(Entries taken from a collection)
BEGIN

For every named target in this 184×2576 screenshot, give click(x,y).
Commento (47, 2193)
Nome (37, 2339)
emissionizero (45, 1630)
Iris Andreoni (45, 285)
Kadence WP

END

● Work instructions
Every line from the one containing "Commento (47, 2193)" to the end of the entries must be set down exactly, with none omitted and none added.

● Task result
Commento (47, 2193)
Nome (37, 2339)
emissionizero (45, 1630)
Iris Andreoni (45, 285)
Kadence WP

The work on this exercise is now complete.